Right about now, you figure that the boys at NBC are sweating more than Hakeem Olajuwon.
The glamour teams, the marquee players, are getting canceled out of the National Basketball Association playoffs. A variety of newcomers, no-names and mid-market franchises have bum-rushed the show.
Seattle won 63 games this season. Gone. Atlanta finished with the top record in the East. Gone. Phoenix and San Antonio? Gone. Orlando never got started.
And now NBC is looking at a potential Indiana-Houston matchup in the NBA Finals, a real ratings-killer.
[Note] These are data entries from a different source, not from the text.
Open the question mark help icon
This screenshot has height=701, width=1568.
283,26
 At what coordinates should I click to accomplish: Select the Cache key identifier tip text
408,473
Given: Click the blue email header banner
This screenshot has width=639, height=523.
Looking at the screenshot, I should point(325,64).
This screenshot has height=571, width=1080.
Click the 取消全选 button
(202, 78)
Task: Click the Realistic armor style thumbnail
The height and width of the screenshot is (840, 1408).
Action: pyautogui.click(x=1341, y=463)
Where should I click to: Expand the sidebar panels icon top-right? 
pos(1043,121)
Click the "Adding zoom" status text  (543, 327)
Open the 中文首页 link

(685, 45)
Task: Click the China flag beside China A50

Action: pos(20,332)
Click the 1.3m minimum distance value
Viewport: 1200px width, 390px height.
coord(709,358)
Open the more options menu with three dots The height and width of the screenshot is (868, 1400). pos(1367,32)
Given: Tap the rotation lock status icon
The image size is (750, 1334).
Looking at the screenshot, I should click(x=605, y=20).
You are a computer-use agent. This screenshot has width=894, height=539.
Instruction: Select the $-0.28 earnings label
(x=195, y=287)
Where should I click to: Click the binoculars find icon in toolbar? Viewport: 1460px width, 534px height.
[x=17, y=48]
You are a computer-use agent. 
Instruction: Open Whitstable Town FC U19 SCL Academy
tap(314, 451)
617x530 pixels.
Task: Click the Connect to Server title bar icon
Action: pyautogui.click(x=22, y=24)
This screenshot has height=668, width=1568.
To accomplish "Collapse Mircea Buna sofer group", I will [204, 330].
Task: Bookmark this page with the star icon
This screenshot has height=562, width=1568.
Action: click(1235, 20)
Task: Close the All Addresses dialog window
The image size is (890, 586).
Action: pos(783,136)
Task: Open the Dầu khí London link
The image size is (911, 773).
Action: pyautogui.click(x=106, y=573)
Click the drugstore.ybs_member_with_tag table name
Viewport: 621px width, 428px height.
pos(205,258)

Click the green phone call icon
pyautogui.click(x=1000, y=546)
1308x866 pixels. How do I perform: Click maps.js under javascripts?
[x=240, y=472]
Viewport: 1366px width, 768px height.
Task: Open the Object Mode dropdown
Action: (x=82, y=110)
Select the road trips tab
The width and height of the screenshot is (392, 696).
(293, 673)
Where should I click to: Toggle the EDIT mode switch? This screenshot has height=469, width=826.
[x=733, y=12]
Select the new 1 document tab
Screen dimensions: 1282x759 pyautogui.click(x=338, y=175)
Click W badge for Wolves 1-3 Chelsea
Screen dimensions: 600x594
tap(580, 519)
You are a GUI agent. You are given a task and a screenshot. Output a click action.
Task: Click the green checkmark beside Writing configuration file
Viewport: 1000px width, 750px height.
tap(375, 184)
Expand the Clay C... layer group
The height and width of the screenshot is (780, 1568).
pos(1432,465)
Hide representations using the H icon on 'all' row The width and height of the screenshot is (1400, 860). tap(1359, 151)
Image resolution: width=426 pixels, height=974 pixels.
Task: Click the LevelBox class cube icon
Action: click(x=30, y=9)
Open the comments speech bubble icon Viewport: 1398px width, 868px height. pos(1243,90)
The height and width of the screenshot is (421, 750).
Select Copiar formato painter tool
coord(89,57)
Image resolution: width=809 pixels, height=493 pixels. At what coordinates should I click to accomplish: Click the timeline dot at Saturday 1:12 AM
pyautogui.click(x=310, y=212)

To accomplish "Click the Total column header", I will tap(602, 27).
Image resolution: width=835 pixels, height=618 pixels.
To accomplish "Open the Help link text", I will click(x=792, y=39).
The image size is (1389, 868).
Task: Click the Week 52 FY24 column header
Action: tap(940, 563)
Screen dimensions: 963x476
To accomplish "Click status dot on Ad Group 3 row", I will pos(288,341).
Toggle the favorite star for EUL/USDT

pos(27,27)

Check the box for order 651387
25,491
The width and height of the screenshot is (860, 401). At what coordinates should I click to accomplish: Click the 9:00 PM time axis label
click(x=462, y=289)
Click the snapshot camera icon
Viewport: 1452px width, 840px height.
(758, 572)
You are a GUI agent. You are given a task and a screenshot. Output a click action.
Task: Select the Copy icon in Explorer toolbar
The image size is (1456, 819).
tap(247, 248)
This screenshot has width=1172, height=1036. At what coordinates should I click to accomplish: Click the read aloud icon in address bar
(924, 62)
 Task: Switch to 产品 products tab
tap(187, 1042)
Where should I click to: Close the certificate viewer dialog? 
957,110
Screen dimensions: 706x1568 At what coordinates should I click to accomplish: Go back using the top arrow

First, the network loses Letterman, then Michael Jordan, and now this.
Somewhere, NBC executives must be lighting candles, praying that the winner of Sunday's Chicago-New York Game 7 will have enough left to dispose of Indiana in the Eastern Conference title bout.
Whatever. I'm not complaining. I like slam dunks as much as the next fan with a short-attention span, but the 1994 playoff trend is good for the game, if not the TV ratings.
This development will satisfy the purists. Team basketball is making a comeback; the NBA's shoe salesmen have left the arena. Think about it. Just about all of the players we see in those creative Nike and Reebok commercials can no longer be seen in the actual games; their teams have been eliminated.
Orlando and Shaquille O'Neal were swept by anonymous Indiana in the first round. David Robinson and Dennis Rodman have plenty of time to sit in that Nike barbershop; San Antonio got dumped by Utah in the opening round. Same with rookie sneaker-pitchman Chris Webber (Golden State was out in three). And soaring Shawn Kemp never left the ground when Seattle needed to beat underdog Denver.
I'm a big Charles Barkley fan. But Chuck's underachieving Suns - has anyone seen Dan Majerle? - were cashed out by determined, defensive-minded Houston.
Is there a lesson in this? The NBA provides great entertainment, and it's still the best pro sports league in existence. But the hype has gone too far.